Rewrite the part of the data that opens with the line containing "Task: Collapse the 与硬件相关外设指令集 node" and runs through the end of the data, replacing "screenshot" with "image" and changing nothing else. Leave the pictures out of your answer.

Saved entries
——

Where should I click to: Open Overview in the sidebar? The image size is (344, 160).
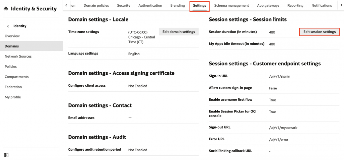(12, 36)
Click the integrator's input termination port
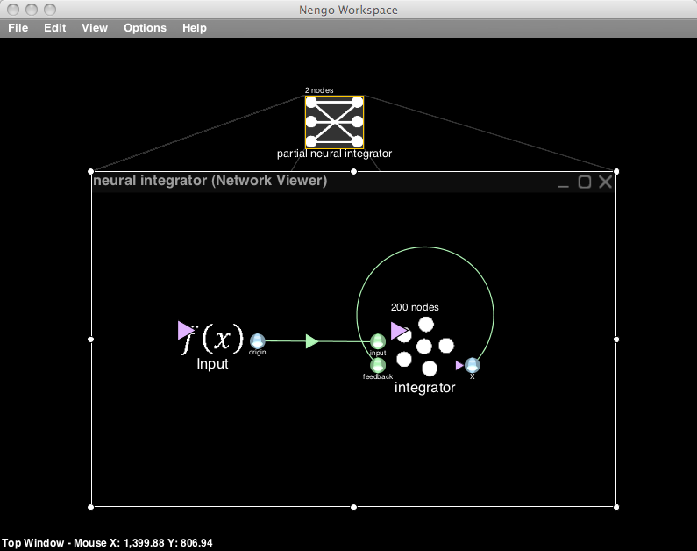The height and width of the screenshot is (551, 697). click(378, 341)
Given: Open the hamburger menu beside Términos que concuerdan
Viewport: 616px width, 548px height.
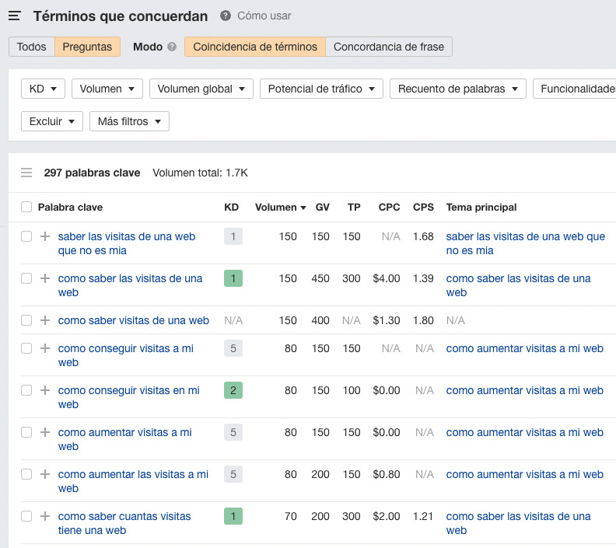Looking at the screenshot, I should [x=14, y=16].
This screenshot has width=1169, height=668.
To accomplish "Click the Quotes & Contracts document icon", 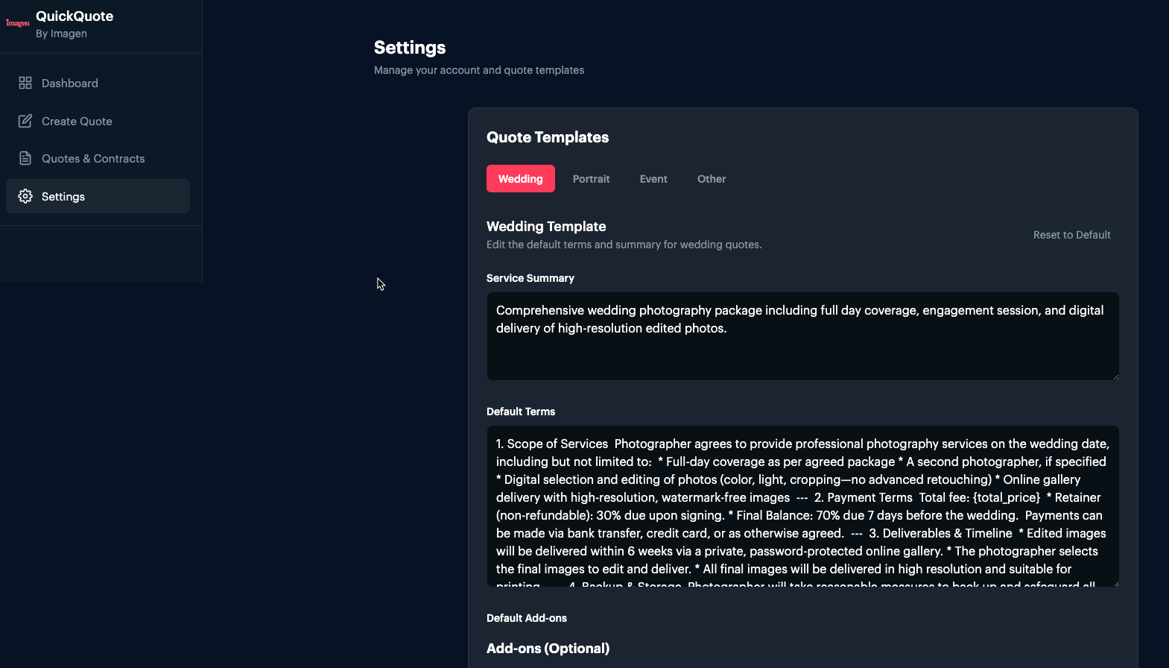I will (25, 158).
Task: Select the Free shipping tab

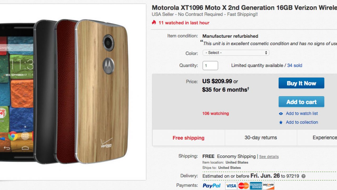Action: click(189, 138)
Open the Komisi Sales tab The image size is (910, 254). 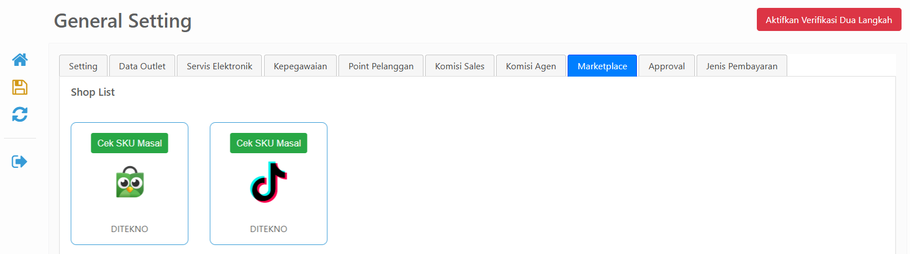click(x=460, y=66)
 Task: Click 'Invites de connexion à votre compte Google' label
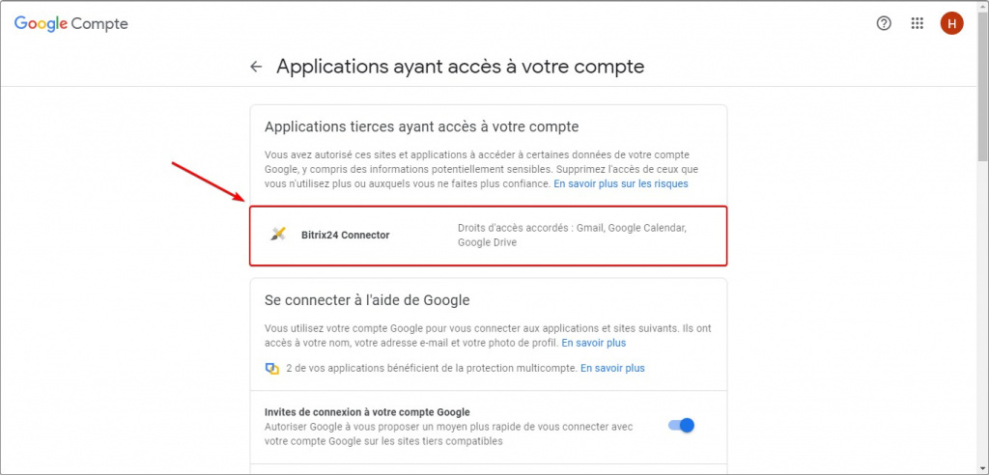367,412
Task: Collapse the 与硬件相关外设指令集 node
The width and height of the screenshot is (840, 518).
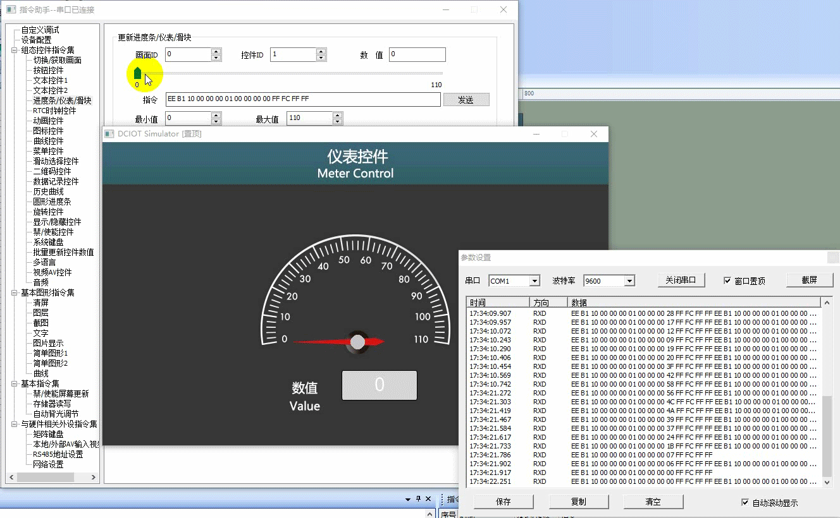Action: (15, 424)
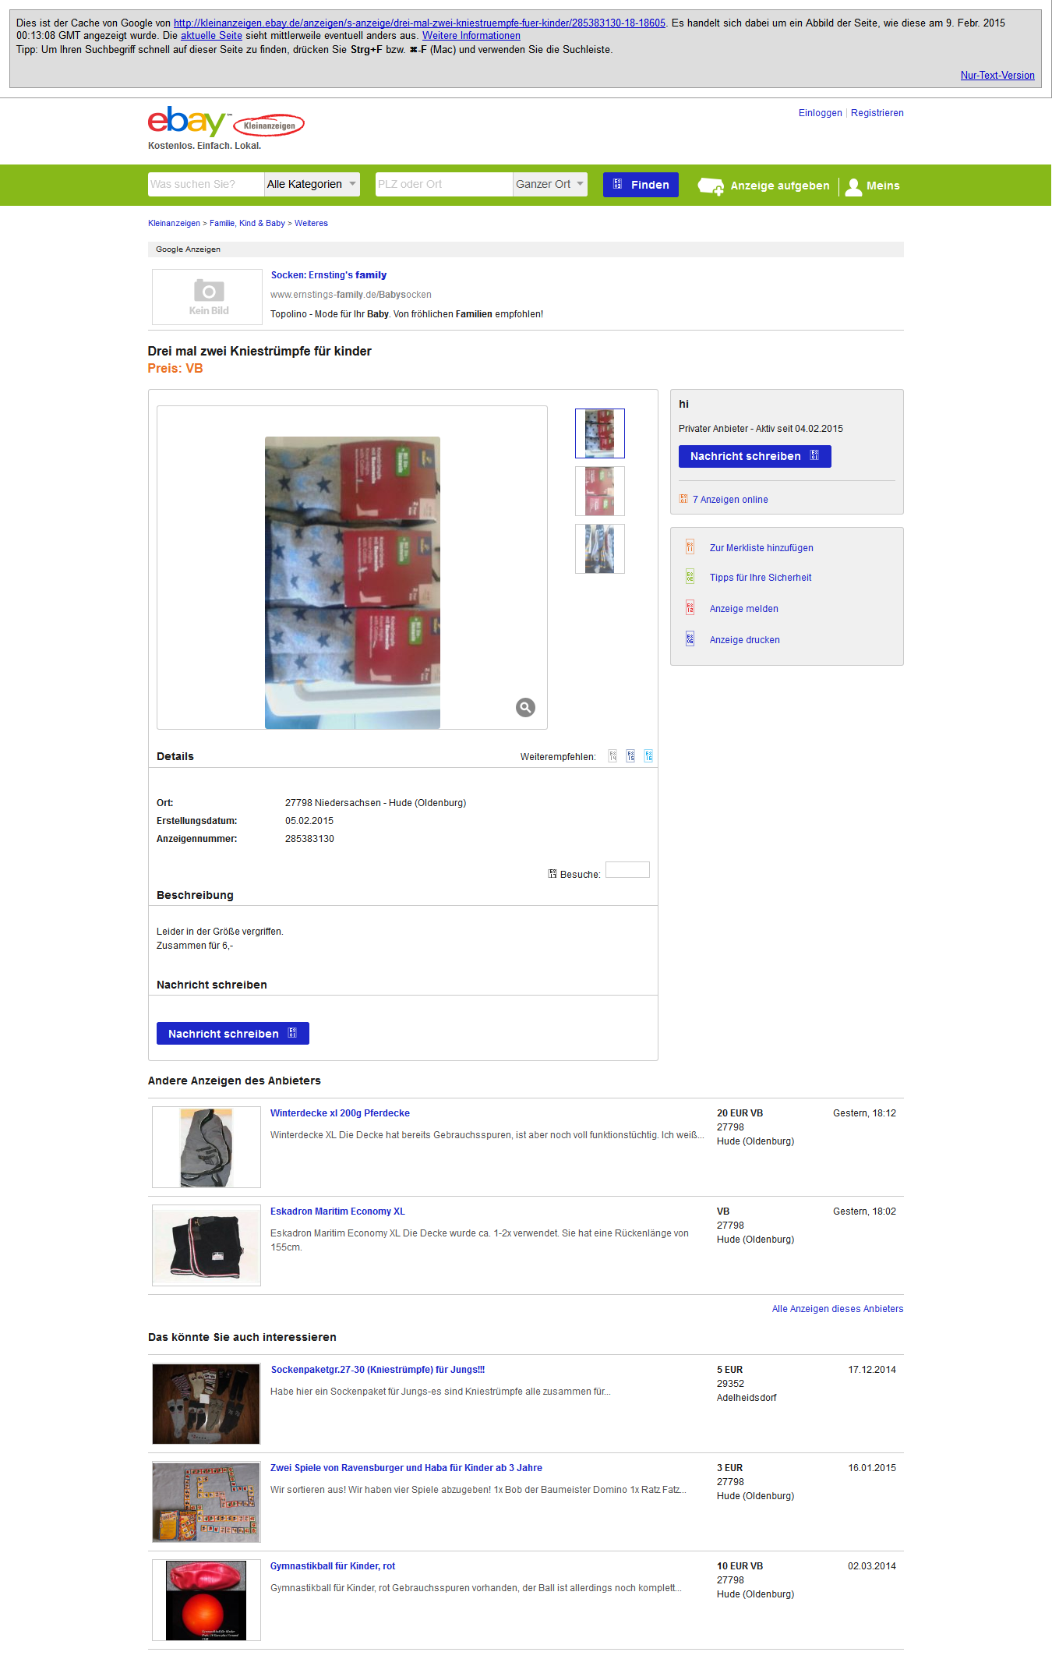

——

§ **Response to this task**:
Task: Collapse the 与硬件相关外设指令集 node
The width and height of the image is (840, 518).
Action: (15, 424)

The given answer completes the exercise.